A friend has a friend with a three year old who exhibits what her friend calls homosexual tendencies. The little boy likes girls’ clothes and mom’s makeup, seems overly sensitive etc… The mother and father are already talking about what it will be like to have a gay son. Imagine, the tragedy unfolding here! These uninformed parents are already foisting a gay identity on their little boy, and this labeling of their toddler may greatly affect and even retard the masculine maturation of their child when consciously and unconsciously they encourage and entertain certain behaviors, while neglecting the development of other behaviors such as male bonding, imitation of males (especially the father), and male skills. Alan Medinger in his book Growth into Manhood explains the process of the way a man develops, and he examines the various roadblocks, especially in our modern society, that can thwart a boy’s growth into a man.
“The following two hypothesis are necessary to support the concept of growth into manhood put forth in this book. …
1. Boys have a biological destiny to grow into men: men who are different from women in ways that go well beyond genital design and reproductive functions.
2. Societal structures have always existed to guide the process of growth from boyhood to manhood.
Taken together, these hypotheses do not reflect an extreme viewpoint. I am not claiming that manhood is either all genetic or all learned. ... Boys are genetically destined to become men, but guidance along the way is necessary or the process may not work out satisfactorily.”
Medinger outlines the process of male maturation from the early years of separating from the mother and identifying with the father and/or other males, to the trials and testing of his manhood, to his manhood being affirmed, and finally accepting his manhood. Medinger, himself a former homosexual, goes on to explain that the most crucial step in the whole process is the affirmation of his manhood.
“Surely some things went wrong in the early years of most of our lives (homosexuals), but most of us did separate from our mothers, and most of us did have some sort of men with whom we could identify. If we did not bond, so be it. In fact, except for the rare transsexual, everyone came to know at some level that we were male. And even today, an adult man who has been in gender confusion for much of his life can easily identify himself intellectually as a man. But what is really needed is affirmation of that identification. This is where our emphasis should lie. This is where the struggles occur, for it is through affirmation that our sense of manhood comes to dwell in our deepest parts.”
The toddler described is actually not exhibiting any odd behavior considering he has not even reached the age of separating from his mother. Sometimes dress up is just dress up. But his parents who are already labeling him, risk a train wreck of gender confusion and identity crisis for him.
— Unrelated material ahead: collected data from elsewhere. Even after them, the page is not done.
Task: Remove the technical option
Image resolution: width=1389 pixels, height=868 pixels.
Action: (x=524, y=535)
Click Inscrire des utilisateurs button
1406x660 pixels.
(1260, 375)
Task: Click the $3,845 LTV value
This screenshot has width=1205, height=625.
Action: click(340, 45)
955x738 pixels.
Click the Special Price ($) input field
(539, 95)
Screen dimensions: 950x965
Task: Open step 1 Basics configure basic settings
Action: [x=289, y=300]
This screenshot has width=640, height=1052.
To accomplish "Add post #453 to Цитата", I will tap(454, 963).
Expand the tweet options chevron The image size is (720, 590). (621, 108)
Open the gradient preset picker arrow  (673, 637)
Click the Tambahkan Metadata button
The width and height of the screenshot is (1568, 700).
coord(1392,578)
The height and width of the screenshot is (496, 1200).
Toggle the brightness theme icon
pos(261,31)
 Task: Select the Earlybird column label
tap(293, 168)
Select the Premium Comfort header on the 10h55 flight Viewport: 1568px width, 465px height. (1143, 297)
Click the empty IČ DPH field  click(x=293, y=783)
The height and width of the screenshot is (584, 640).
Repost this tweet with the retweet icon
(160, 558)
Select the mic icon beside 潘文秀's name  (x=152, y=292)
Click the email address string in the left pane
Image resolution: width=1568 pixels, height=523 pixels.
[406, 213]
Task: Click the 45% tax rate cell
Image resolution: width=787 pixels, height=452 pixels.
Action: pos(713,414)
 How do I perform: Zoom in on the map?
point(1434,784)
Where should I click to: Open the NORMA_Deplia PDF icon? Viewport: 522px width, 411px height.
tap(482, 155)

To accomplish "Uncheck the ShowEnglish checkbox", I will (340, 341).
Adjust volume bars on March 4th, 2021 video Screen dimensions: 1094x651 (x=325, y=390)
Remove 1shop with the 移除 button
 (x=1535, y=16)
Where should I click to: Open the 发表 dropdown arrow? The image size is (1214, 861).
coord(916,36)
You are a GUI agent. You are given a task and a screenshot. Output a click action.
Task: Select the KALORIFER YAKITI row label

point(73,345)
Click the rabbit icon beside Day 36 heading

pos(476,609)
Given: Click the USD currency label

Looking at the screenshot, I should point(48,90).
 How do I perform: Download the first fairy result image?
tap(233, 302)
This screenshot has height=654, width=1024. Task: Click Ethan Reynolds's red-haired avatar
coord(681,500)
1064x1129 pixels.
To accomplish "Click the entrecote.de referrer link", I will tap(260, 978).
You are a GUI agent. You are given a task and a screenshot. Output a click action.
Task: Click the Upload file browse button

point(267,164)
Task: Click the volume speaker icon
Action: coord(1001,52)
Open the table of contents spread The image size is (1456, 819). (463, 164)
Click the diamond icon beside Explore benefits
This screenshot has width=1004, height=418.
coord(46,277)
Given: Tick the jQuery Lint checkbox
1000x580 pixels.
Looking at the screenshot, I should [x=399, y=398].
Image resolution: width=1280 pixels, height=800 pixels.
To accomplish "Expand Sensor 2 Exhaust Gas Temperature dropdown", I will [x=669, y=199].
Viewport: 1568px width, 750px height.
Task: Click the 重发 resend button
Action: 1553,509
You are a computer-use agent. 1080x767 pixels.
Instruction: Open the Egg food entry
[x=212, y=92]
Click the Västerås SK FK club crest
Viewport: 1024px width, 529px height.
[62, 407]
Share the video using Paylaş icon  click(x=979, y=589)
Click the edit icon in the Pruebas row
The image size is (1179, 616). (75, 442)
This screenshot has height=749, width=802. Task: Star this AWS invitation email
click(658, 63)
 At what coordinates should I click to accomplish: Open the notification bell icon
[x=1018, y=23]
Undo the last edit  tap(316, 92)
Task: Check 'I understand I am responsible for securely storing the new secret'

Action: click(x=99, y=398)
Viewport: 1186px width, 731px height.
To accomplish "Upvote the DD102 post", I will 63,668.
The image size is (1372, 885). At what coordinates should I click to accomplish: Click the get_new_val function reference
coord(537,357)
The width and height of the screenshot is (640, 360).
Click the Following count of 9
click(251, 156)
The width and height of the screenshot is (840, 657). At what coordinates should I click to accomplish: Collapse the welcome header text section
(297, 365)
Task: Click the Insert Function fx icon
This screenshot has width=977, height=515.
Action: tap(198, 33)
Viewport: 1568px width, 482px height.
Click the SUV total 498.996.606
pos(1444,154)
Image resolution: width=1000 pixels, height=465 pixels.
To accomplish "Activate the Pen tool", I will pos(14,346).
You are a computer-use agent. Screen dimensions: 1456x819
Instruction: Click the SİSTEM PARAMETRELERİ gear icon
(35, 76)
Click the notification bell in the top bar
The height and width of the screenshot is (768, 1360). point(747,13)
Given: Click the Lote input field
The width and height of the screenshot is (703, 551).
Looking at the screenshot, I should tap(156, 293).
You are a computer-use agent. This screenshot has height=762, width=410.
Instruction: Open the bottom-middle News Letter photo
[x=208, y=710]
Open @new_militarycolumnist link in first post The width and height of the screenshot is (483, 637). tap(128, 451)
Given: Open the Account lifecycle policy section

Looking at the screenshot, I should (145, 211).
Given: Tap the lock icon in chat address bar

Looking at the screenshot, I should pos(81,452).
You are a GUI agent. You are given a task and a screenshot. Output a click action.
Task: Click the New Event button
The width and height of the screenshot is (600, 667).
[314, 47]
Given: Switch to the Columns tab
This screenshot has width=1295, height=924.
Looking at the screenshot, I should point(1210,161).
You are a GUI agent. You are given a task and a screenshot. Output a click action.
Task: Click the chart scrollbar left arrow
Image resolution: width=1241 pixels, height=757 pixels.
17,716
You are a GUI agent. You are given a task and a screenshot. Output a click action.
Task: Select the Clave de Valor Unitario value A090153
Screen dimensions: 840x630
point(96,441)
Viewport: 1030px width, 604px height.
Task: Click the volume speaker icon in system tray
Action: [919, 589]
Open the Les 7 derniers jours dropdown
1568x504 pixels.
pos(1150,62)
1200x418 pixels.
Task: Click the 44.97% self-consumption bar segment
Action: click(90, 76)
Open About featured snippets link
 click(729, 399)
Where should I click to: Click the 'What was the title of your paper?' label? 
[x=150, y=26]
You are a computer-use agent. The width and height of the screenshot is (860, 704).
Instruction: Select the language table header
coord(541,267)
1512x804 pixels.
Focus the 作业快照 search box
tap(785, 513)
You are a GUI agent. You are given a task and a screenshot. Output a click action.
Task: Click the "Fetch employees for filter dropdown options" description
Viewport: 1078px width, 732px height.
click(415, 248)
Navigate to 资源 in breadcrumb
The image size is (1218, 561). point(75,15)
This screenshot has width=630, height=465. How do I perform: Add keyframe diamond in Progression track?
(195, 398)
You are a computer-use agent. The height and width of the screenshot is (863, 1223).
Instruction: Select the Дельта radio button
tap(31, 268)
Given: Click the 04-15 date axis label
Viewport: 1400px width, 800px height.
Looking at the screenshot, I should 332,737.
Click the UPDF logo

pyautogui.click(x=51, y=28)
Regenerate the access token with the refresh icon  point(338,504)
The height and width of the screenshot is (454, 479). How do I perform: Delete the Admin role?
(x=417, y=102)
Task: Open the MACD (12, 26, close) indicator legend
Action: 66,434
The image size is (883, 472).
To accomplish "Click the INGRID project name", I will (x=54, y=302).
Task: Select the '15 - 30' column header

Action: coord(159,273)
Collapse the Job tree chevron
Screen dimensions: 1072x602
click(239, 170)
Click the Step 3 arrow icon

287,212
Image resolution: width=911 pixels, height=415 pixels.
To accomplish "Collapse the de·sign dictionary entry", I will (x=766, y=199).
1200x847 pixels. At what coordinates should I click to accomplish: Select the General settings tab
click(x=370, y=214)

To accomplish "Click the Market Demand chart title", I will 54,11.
Thankfully, the growth into manhood that Medinger describes is circular not linear. In other words, a boy tests his skills, his bonding, his manhood, and receives affirmation by every success or encouragement from other males. The process testing-affirmation repeats and repeats as the male identity grows stronger. And Medinger assures,
“Just because it was skipped in childhood, don’t conclude it cannot be gone through later. It is not too late for you!”